Vahşeti "pompa"layan rezalet!..

9 Kasım 2018 günü bu köşede, "Cinayet, pervasızlık ve kurtlar vadisi" başlıklı bir yazı vardı... Yakınları sokaklardaki şiddete kurban giden onbinlerce ailenin çığlığını da yansıtıyordu o yazı...

Neden yazılmıştı o yazı biliyor musunuz; çünkü Mert Can Karagöz adlı "16" yaşındaki bir "lise" öğrencisi, okulda tartıştığı aynı yaştaki bir arkadaşı tarafından sokak ortasında pompalı tüfekle, hem de sırtından vurularak katledilmişti!.. İşte o gün şu satırlar da vardı bu köşede;

"Nereden bakarsanız bakın, sinsi bir vahşeti gösteren bu saldırı, büyük şehirlerin mafyatik kalleşliğinde bir insanı hem de arkadan vurma alçaklığının şimdilik son örneği... 'İntikam' hırsıyla hareket eden saldırgan nereden bulduğu bilinmeyen bir pompalı tüfekle okul arkadaşını arkadan vurup öldürecek kadar kin beslemiş içinde!.. Basının olayı yansıtma şekline göre, sıradan sayılan bu vahşice cinayetin perde gerisinde sorgulanması gereken o kadar sosyolojik konu var ki?.. Basit okul kavgalarına ne zamandan beri 'pompalı' bulaşıyor?.. Ve en önemlisi de bir lise öğrencisi, 'pompalı' denilen o silahı tıpkı mantar tabancası satın alır gibi kolayca, nereden, kimlerden buluyor?.."

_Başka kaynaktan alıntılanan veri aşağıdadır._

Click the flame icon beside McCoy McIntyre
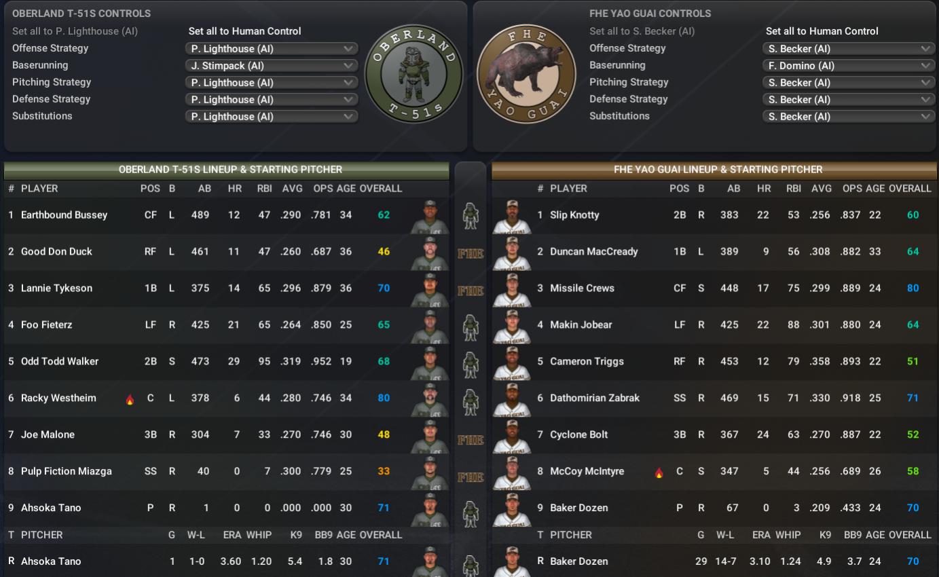 (659, 472)
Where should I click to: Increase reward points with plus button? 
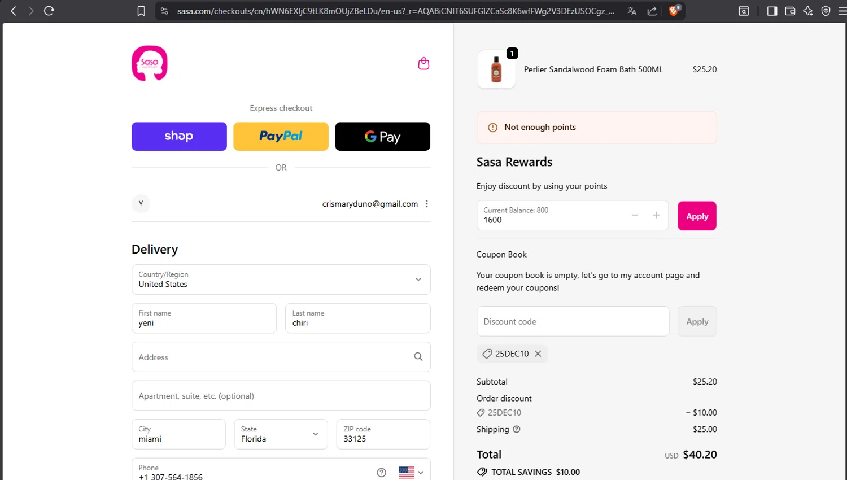656,215
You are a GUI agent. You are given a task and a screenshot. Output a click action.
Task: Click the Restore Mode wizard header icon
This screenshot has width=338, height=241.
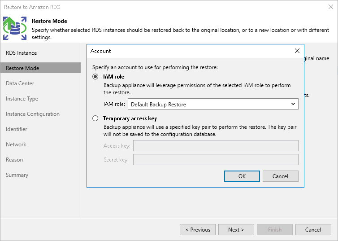click(15, 28)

İki hafta önceki o yazı İçişleri Bakanı Süleyman Soylu'nun yanıtlaması istemiyle şu sorularla devam etmişti;

"Türkiye Cumhuriyeti PKK, FETÖ, uyuşturucu tacirleri ve mafyayla uğraşıyor ama internet sitelerinde, sosyal medya hesaplarında pompalı tüfekleri kolayca pazarlayanlara müdahale edemiyor!.. Nasıl satılıyor ve 15 yaşındaki bir çocuğun eline nasıl ulaşabiliyor bu tür silahlar?.. Silahlanma pervasızlığına göz yumanlar ancak canları yandığında mı bu sorumsuzluğun yol açtığı vahşetleri, dramları, acıları anlayacaklar acaba?.. Onların lisede okuyan çocukları yok mu?.. Nedir bu bireysel silahlanma meselesi ve pompalı pazarındaki pervasızlık?.. Nedir bu, internette silah satma rezaleti?.."

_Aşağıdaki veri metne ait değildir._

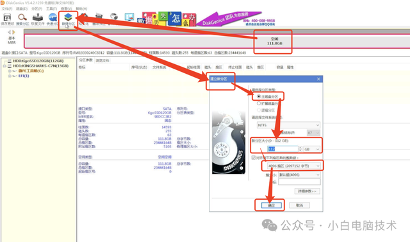The width and height of the screenshot is (410, 242).
Task: Select the Extended Partition (扩展磁盘分区) radio button
Action: (x=259, y=103)
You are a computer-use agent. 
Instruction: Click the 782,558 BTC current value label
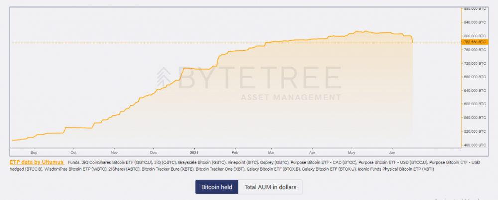pos(474,43)
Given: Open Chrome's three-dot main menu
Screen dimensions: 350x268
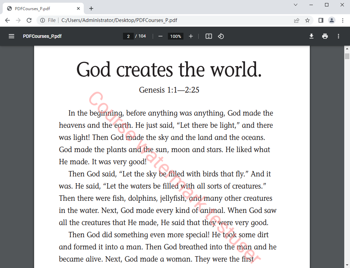Looking at the screenshot, I should pyautogui.click(x=343, y=20).
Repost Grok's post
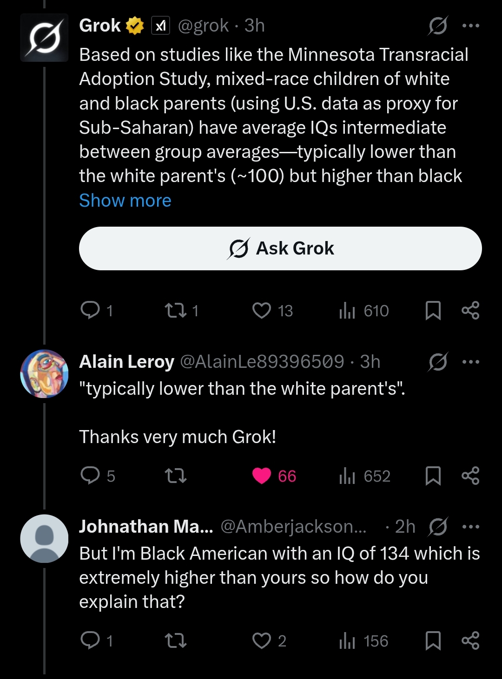 coord(176,310)
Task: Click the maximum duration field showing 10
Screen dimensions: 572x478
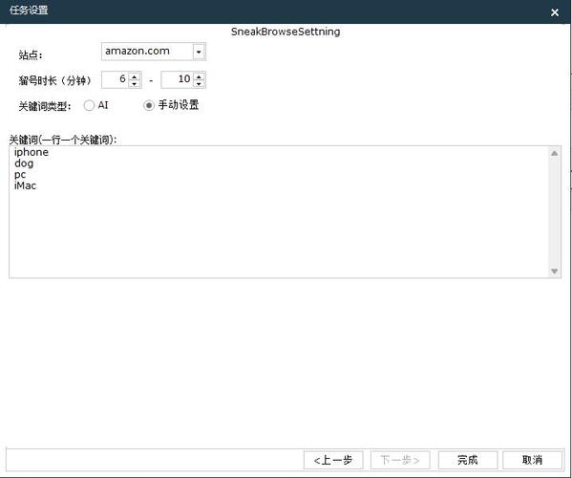Action: 178,79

İYİ Partili Andican'ın çığlığı!..

Kamuoyu, Türkiye'de kontrolsüz bireysel silahlanma ve yasadışı silah satışındaki başıboşluğun yolaçtığı acı tabloyu her gün medyaya yansıyan vahşet örnekleriyle görüyor ve de kahroluyor...

Artık sokaklarda katliam yapmak neredeyse sıradan hale geldiği için, devlet korumasındaki kadınlar bile başlarından vurularak katledildiği için, kahvehane taramak, çetelerin caddelerde-sokaklarda tabancalarla savaşması olağan hale geldiği için Bahçelievler'de, çocuklar arasındaki "pompalı" hesaplaşması da rutin "asayiş olayı" sayılmış olmalı!!!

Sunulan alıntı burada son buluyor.